─── READING PASSAGE ───
Tag Archives: mutation

Reavers on the Seas of Fate – Season Two, Twenty-Fourth Session

Twenty-Fourth Session (17 page pdf) – “From Sea to Shore” – Below the Azlanti island of Nal-Kashel, the crew comes across an ancient evil. Well, three, if you count their girlfriends. They’ve had it with having to fight them time and time again, and they come up with a drastic solution! Nothing will be the same after the season climax of Reavers on the Seas of Fate!

Well kids, the Teeth of Araska is in dire straits. The ship was captured by a Tentacle Monster, the crew enslaved, and the few free members are being mutated into weird fish-monsters by the island’s magic. After tampering with ancient magics, Sindawe, Serpent, Wogan, Jaren the Jinx, Gareb, and Slasher Jim head under the island to confront one of lost Azlant’s masters.

It’s not long before they get attacked by Samaritha and Hatshepsut, apparently under something’s mental control. This really presses the party’s buttons – Sindawe is pretty sure Samaritha is an evil mastermind and Serpent is pretty sure Hatshepsut is just waiting to betray them, so they don’t really treat them with kid gloves.  The feeling is mutual, however, and Hatshepsut totally wipes the floor with them until they slap a Protection from Evil on Samaritha to interrupt her domination!
─── GIVEN RECORDS ───
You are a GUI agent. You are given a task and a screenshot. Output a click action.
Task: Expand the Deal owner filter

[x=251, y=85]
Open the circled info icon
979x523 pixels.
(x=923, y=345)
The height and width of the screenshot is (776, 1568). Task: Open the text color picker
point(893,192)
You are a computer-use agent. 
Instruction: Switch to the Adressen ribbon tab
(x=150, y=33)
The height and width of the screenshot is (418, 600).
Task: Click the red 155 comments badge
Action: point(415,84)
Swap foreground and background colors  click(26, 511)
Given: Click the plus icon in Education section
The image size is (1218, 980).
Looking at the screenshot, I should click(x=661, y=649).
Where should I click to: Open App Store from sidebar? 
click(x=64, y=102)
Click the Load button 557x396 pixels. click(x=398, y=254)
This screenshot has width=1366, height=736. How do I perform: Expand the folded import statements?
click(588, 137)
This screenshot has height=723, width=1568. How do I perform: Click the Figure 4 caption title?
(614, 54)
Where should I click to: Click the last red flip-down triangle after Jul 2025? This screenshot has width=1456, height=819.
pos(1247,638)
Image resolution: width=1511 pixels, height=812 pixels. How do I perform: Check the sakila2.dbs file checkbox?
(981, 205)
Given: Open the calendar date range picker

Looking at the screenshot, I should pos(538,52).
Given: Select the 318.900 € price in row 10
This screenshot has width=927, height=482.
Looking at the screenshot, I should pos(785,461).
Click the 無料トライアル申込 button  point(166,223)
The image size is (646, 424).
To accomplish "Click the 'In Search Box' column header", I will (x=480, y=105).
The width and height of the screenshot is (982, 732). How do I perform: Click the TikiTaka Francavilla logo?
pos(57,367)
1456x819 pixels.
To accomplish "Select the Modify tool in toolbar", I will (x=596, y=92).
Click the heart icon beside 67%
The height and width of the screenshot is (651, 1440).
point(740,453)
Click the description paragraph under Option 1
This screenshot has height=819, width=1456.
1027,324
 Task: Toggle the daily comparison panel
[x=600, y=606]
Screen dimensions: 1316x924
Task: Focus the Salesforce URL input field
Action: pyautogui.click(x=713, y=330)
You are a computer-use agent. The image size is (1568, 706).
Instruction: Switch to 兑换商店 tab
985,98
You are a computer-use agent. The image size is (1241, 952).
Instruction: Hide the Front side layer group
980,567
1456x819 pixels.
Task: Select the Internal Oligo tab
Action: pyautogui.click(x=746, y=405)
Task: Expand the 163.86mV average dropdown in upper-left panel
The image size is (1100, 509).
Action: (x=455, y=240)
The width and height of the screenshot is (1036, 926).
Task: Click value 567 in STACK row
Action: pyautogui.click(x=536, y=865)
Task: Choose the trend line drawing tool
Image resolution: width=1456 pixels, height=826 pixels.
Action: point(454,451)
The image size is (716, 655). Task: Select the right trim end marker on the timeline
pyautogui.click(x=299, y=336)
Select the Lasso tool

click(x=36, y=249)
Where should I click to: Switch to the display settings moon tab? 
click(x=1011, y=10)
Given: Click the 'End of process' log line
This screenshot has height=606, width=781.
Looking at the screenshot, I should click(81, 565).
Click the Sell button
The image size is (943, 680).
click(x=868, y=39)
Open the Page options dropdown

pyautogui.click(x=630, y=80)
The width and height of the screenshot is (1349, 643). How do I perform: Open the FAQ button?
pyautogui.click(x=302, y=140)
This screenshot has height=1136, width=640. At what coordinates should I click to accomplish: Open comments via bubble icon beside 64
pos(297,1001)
───
Rename "Teeth of Araska" as "Crimson Gull" and write out the session recap, beginning at the words "Reavers on the Seas of Fate –" and stopping after "lost Azlant’s masters.". Rely only on the session recap to answer.

Reavers on the Seas of Fate – Season Two, Twenty-Fourth Session

Twenty-Fourth Session (17 page pdf) – “From Sea to Shore” – Below the Azlanti island of Nal-Kashel, the crew comes across an ancient evil. Well, three, if you count their girlfriends. They’ve had it with having to fight them time and time again, and they come up with a drastic solution! Nothing will be the same after the season climax of Reavers on the Seas of Fate!

Well kids, the Crimson Gull is in dire straits. The ship was captured by a Tentacle Monster, the crew enslaved, and the few free members are being mutated into weird fish-monsters by the island’s magic. After tampering with ancient magics, Sindawe, Serpent, Wogan, Jaren the Jinx, Gareb, and Slasher Jim head under the island to confront one of lost Azlant’s masters.